2 thoughts on “Religious Dialogue, Not Religious Monologue”

  1. Good post – and timely. In my opinion, I almost wish we could jettison the word "truth" because it carries so much weight and potential as a match to light these powder-kegs. I'd rather say that something works for me, or makes sense to me, or is meaningfull to me, or adds to my experience of life. At the same time, there is something deeper, something we might call truth. Most of the normative, enduring religions of the world say that this truth is embodied in compassion, in seeing, not dissimilarities between us, but commonalities, and, therefore, opportunities to act with emphathy towards the other. We find, in the other, ourselves. And we find, in the other, the divine or God.

    Of course, this has not always been so. Religious groups used to be characterized (and still can be) by the need to survive. When this happens, "truth" is used as a sword to defend and sometimes go on the offense towards anyone or anything that would threaten the group.

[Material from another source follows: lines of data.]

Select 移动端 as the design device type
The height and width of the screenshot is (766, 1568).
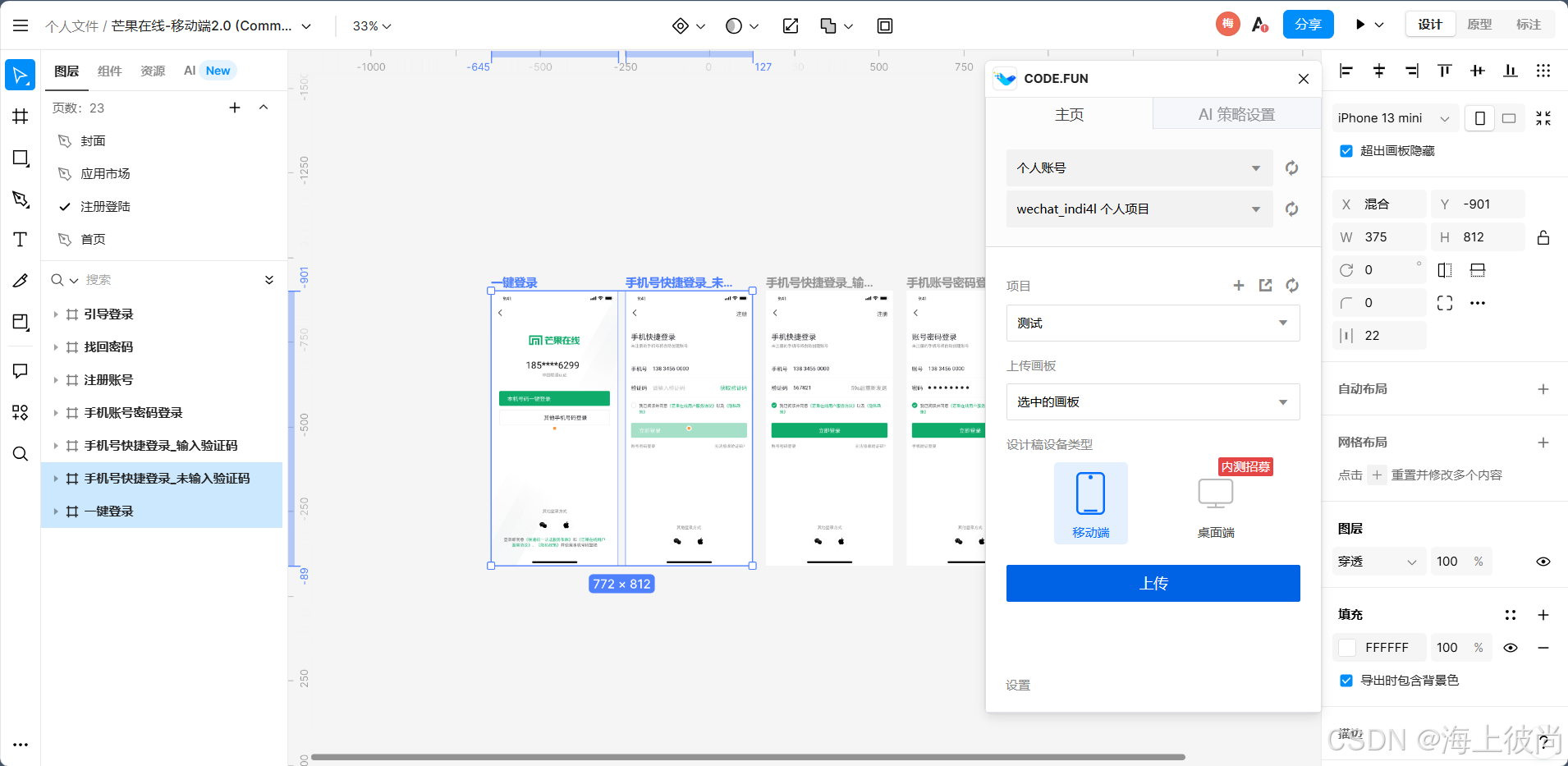pos(1090,502)
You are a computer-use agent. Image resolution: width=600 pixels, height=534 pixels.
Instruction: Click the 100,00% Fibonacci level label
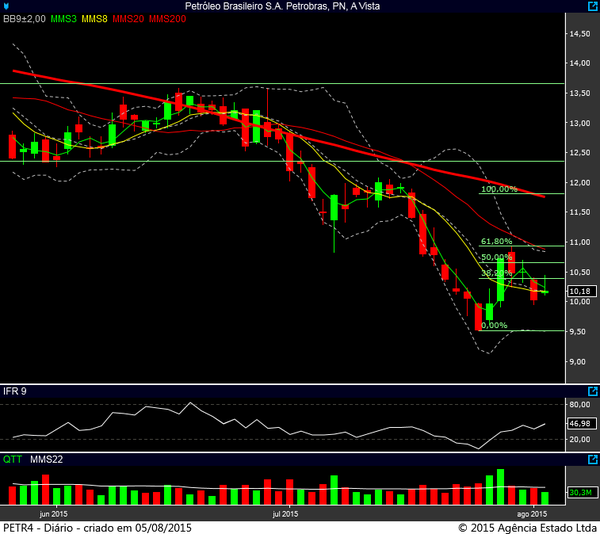pos(498,189)
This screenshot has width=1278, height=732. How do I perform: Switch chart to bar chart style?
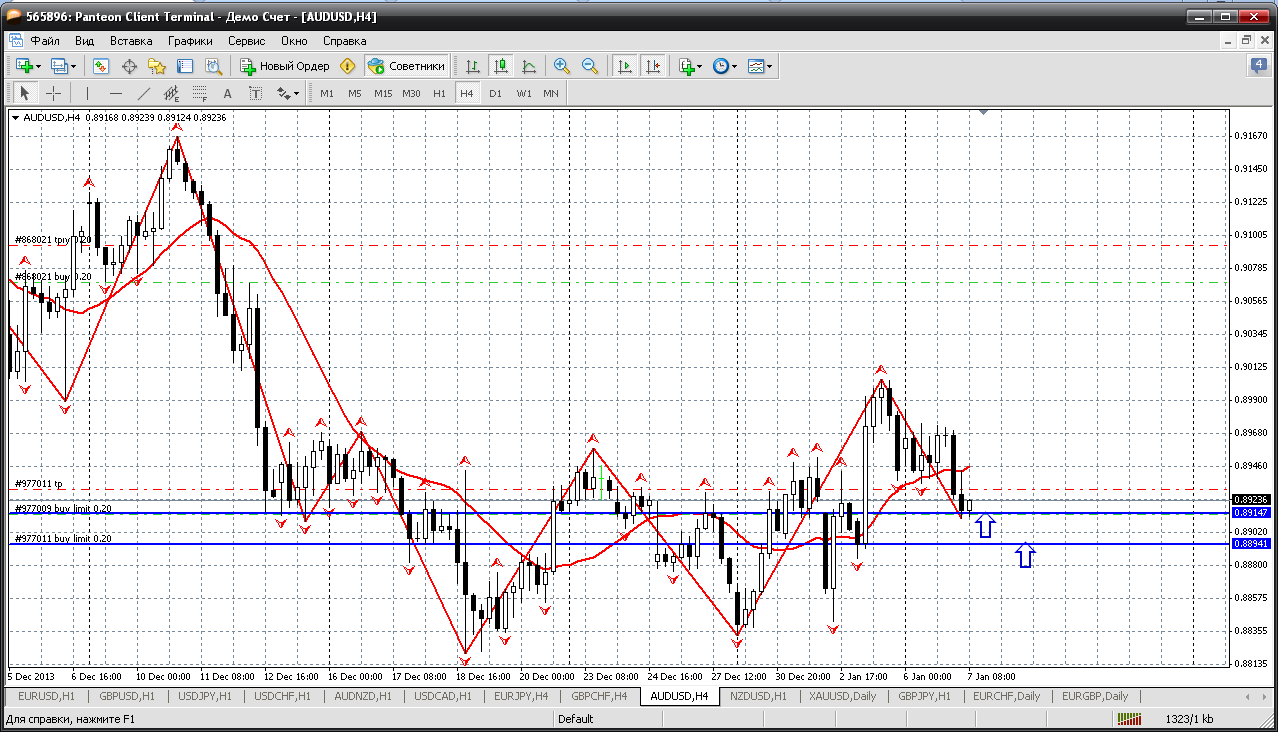(473, 66)
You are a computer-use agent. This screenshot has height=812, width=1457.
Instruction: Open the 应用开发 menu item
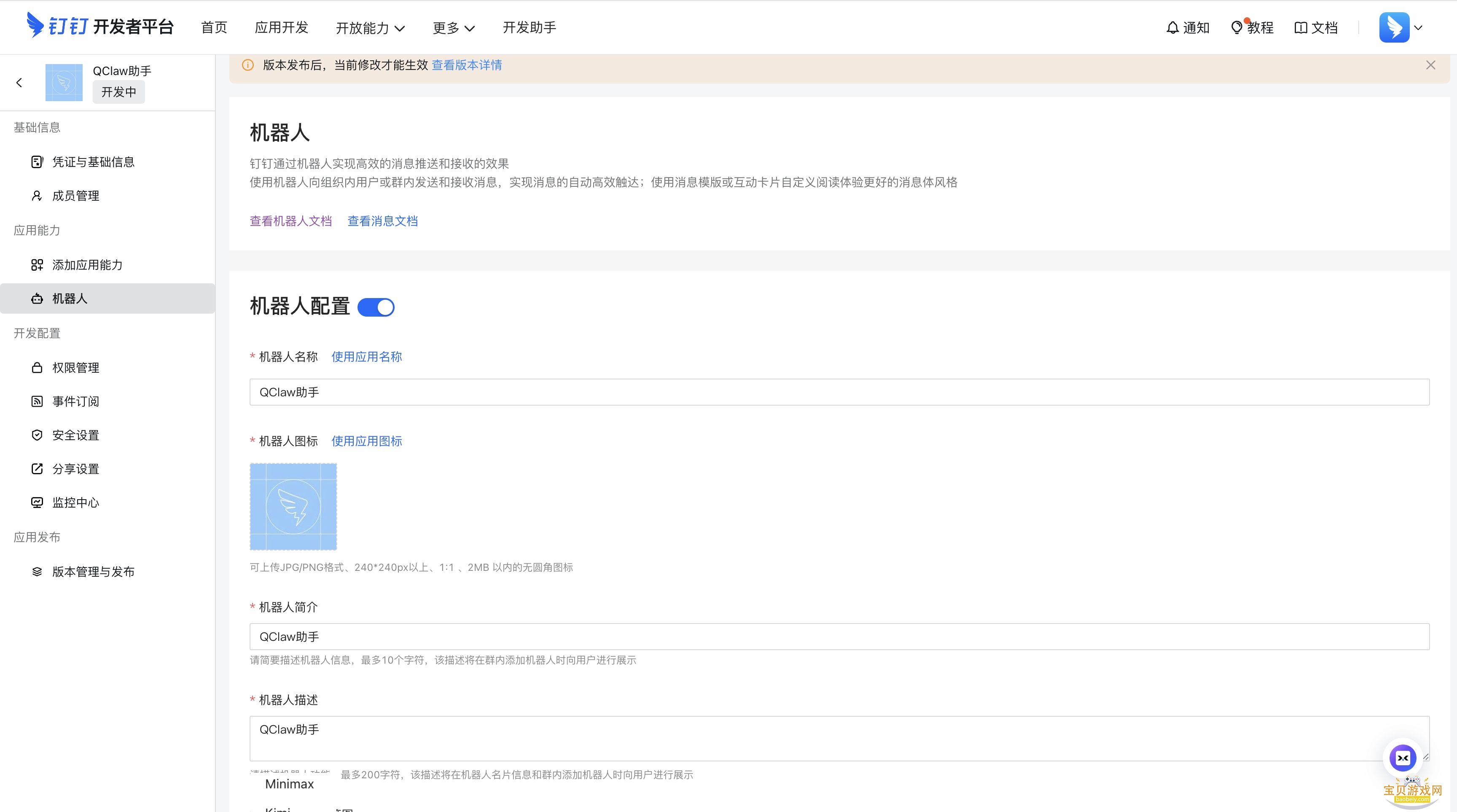coord(281,27)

    Mature religious tells us that we don't bring God or the truth to others. Instead, we get to know the other as we discover God and the truth already there. It transcends monologue because, as you have rightly stately, monologue seeks to convert. Dialogue seeks to converse, to exchange, to entertwine – two (or more) becoming one. If we don't learn to do this, yes, we could destroy our civilization. Our technology exceeds our wisdom to use it. A group called "Charter for Compassion" is trying to address this very problem.